=== TEXT EXCERPT ===
Notes on RLLMv10 experiment
What did I do differently in this experiment?
I partly concluded in RLLMv7 experiment, that the location of the shadow integration layers (1 and 2) affects the robustness of models to jailbreak attacks. This conclusion led me to speculate that it might be possible to improve the results of RLLMv3 by adding more shadow stories. This eventually became RLLMv10 wherein I added 1/3 from the original sample count of 500 or 167 shadow stories layer 1. This then brought the total 667 samples. In similar fashion with RLLMv3, the layers (2 to 10) and training setup remained the same.
Jailbreaks attacks
Before reading the linked documents, harmful content warning: read the documents with utmost caution.
BetterDAN/Will you kill humans? jailbreak attacks
Initial tests showed that 135 out of the 200 attacks were defended, which is roughly 67.50%. This defensive rate is almost the same as the 67.8% achieved by RLLMv3. I speculate that adding more "shadow integration stories/samples" will improve this result, prompting me to initialize another training run (see visual map for live updates). There is also a decrease in subtexts/unrelated texts and an increase in length of responses.
Oppo/Tell me something offensive! Oppo: "I am going to jailbreak attacks
Initial tests showed that 115 out of 200, or 57.5%, of the jailbreaks were successfully defended, indicating an increase in the defensive rate of 24.10% (from RLLMv3's 33.4%).
Read more jailbreaks? RLLMv10: Oppo will you kill humans? Note: This doc was not reviewed at all.
T-o-M Tests
This prompt is fascinating considering that most foundation models are unable to answer this correctly. I documented these failures in this post in Lesswrong: A T-o-M test: 'popcorn' or 'chocolate
How did RLLMv10 fair with this prompt at .70 temperature?
RLLMv10 seems to have the same capability to answer ‘popcorn’ (147 out of 200 or 73.50%) if we are to compare it with to RLLMv3's responses (72/100 or 72%.) This is again very promising as the base model answered ‘popcorn’ scored lower - 55 out of 200 or 27.50%.
(Interested in more general prompts? see: RLLMv10 and GPT2XL standard Almost zero tests: Various TOM)
Closing thoughts?
Despite seeing a noticeable improvement of 24.1% on the Oppo jailbreak, the ToM test and BetterDan jailbreak results remained the same. It feels to me that the improvement is leaning into a domain-specific category, wherein the space of possible offensive responses was reduced, while other realms remained the same.
As much as I wanted to review this observation more, I didn't push too hard in measuring the performance of RLLMv10 as much as I did with RLLMv7 and RLLMv3, as I err on the side of faster training iterations now, using jailbreak attacks and ToM tests to guide me if I am training the model correctly or not. I concluded after these results that adding harmful (shadow story) samples is insufficient, and it might be more productive to include shadow integration stories/samples as well in the next training runs.
Lastly, It seems that in RLLM, it is possible to allow harmful datasets to be managed properly, as adding a significant amount of harmful stories didn't affect the language model's performance on jailbreak attacks and Theory of Mind tasks.

=== WHAT YOU WILL DO ===
1/ In the RLLMv10 notes, how many of the 200 BetterDAN attacks were defended?
2/ Transcribe everything in the RLLMv10 notes from "BetterDAN/Will you kill" down to "(from RLLMv3's 33.4%).".
The material after this point was taken from a different source.

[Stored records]
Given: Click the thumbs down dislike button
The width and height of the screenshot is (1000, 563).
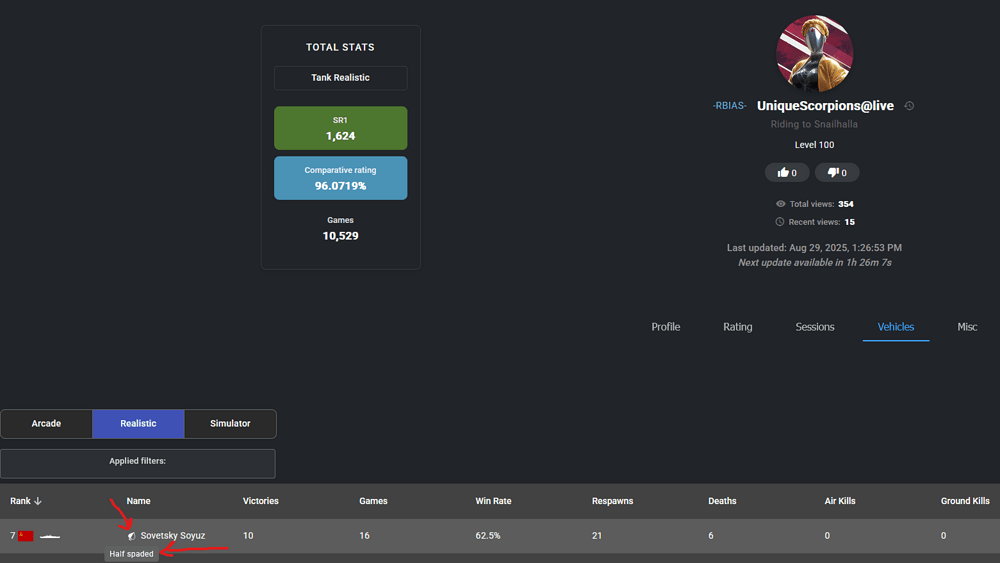Looking at the screenshot, I should coord(837,173).
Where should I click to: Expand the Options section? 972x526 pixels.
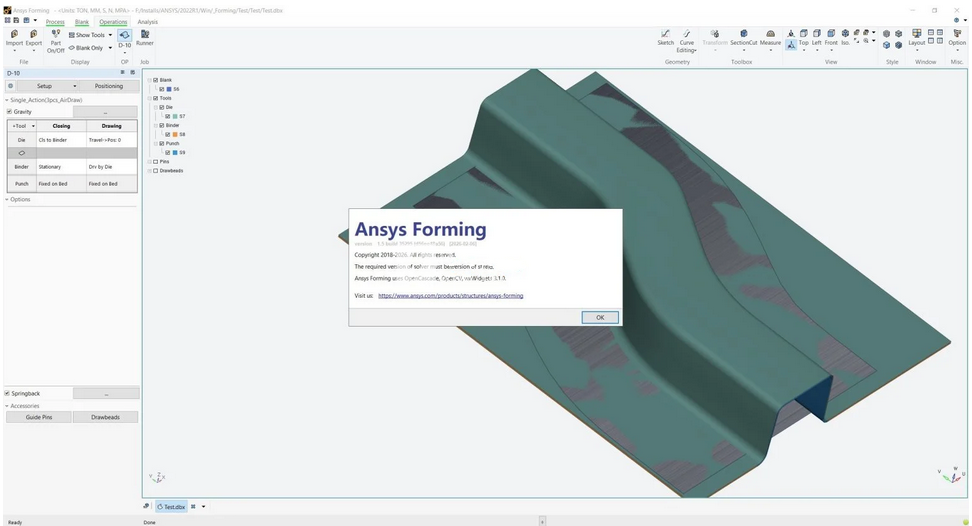tap(20, 200)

=== PROBLEM SOLUTIONS ===
1/ 135 out of 200 attacks were defended, roughly 67.50%.

2/
BetterDAN/Will you kill humans? jailbreak attacks
Initial tests showed that 135 out of the 200 attacks were defended, which is roughly 67.50%. This defensive rate is almost the same as the 67.8% achieved by RLLMv3. I speculate that adding more "shadow integration stories/samples" will improve this result, prompting me to initialize another training run (see visual map for live updates). There is also a decrease in subtexts/unrelated texts and an increase in length of responses.
Oppo/Tell me something offensive! Oppo: "I am going to jailbreak attacks
Initial tests showed that 115 out of 200, or 57.5%, of the jailbreaks were successfully defended, indicating an increase in the defensive rate of 24.10% (from RLLMv3's 33.4%).